The Ontological Argument

I. Introduction

In the year 1098, the monk/arch-bishop/philosopher Anselm of Canterbury (1033-1109) began work on his third text the Prosologium. Though he had written at length before, primarily on interpretative doctrines of religious theology, in the Prosologium he attempted a bold new task. His attempt was to prove the existence of god, through the means just of reason. His efforts produced “the ontological argument” (sometimes referred to as the “argument from perfection” or the “argument from reason”), debated not just during his time, but also for literally a full millennium after. For this noble effort, he is often credited as being “the father of medieval scholastic thought”
To better acquaint the reader with the circumstances of the authorship of the Ontological Argument, it may be worthwhile to engage in a thought experiment. Imagine you are a monk living in the middle of the middle ages. The church is extremely strong, and rarely does anyone publicly state beliefs other then those of orthodox religion. Nevertheless, times are not well and more and more people are losing faith. Besides just debating the intricacies of religious interpretation, a puzzle enters your mind. Perhaps you could construct an argument that would be powerful enough to convince even those damned heretics of the truth of your faith. Wouldn’t that be wonderful? Ah but how could one achieve that feat?
The first thought might be to simply read a passage in the Bible that states that god exists. But if somebody is questioning the existence of god, they probably aren’t going to buy that one. What common ground do you then have with them? Well, the heretics claim to be using reason to support their claims. Hmmm, what if you could use their weapon ? reason ? and fight them on their own turf? This might have been along the lines of what Anselm was thinking in constructing his argument.
In this paper, the author will look first at the properties of Anselm’s Ontological Argument (that it is deductive and a-priori), reflect on the simple historical form and expand that into the full modern form. Then the author will conduct a review by premise, including objections to the soundness of each premise. The links between premises and validity will then be examined. The author will than consider external objections (of which Guanilo’s perfect island argument is an excellent example). Finally, the argument will not be accepted for reasons to be surmised in the conclusion.

II. The argument itself

The most natural place to start is the historical form of the argument. This is literally the argument presented in the Prosologium:
(1) The term “God” is defined as the greatest conceivable being.
(2) Real existence (existence in reality) is greater than mere existence in the understanding
(3) Therefore, God must exist in reality, not just in the understanding.
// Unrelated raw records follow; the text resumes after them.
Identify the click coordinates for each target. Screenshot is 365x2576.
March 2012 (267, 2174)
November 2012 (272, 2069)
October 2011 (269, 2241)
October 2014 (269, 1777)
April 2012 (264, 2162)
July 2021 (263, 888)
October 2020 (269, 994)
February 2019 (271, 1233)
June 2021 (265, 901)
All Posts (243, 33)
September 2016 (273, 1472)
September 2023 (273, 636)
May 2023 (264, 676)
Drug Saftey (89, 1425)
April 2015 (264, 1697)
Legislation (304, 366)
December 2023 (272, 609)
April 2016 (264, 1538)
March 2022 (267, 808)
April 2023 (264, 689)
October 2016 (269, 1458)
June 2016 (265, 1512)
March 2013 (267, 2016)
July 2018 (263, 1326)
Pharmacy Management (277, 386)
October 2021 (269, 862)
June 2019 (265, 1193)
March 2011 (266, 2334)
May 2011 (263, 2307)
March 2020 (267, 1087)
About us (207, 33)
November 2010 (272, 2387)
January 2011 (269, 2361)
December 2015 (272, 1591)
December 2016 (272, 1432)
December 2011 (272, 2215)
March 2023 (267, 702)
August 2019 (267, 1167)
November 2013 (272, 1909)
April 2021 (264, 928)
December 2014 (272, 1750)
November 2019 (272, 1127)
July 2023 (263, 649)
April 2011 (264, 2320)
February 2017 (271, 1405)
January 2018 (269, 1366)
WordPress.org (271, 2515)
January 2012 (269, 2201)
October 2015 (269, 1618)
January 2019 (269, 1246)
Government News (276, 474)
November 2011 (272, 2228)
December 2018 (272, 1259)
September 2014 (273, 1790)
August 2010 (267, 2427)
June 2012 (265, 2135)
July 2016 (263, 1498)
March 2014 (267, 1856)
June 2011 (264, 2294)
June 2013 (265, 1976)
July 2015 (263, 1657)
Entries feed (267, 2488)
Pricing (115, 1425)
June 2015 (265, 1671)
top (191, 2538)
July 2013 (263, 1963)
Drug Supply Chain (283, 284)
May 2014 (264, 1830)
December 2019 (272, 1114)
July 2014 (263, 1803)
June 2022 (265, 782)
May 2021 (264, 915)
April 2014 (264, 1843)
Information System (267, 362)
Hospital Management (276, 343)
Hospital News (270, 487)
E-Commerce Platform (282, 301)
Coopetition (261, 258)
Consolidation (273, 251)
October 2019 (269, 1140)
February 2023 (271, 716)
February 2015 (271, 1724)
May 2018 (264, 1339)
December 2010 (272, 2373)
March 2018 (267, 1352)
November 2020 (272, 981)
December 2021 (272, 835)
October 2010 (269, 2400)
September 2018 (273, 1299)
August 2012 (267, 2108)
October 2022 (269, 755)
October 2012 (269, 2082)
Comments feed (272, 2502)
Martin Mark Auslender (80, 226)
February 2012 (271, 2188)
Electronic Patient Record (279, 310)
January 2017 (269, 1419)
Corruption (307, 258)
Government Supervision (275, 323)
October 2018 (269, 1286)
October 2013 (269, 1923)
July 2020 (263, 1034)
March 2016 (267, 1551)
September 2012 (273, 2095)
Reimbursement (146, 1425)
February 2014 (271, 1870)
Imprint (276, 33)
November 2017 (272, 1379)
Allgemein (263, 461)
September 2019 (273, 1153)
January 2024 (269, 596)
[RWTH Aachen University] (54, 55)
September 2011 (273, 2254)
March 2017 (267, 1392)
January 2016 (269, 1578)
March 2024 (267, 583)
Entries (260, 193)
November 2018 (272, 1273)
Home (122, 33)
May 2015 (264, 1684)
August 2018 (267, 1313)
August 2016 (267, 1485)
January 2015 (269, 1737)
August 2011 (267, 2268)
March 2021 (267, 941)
The basic intuition is that God refers to the absolute highest being, and a being that did not exist could not fit this description. At first glance, this argument seems exceptionally weak and not fully expressed. To better explain exactly what it is trying to say, philosophers throughout the centuries have expanded the argument. The form I will use is the form that was presented to me in section:
1) Premise: God – who is a being that which none greater is possible – exists in the understanding.
2) Premise: God might have existed in reality
3) Premise: If something exists only in the understanding and might have existed in reality, then it might have been greater then it is.
4) Suppose god exists only in the understanding
5) Then god might have been greater then he is (2, 4, 3)
6) God is a being that which greater is possible (5)
7) The being that which none greater is possible is a being is a being that which greater is possible (1, 5 – contradiction)
8) It is false that god exists only in the understanding (Proof by Indirect Derivation)
9) God exists in reality and the understanding.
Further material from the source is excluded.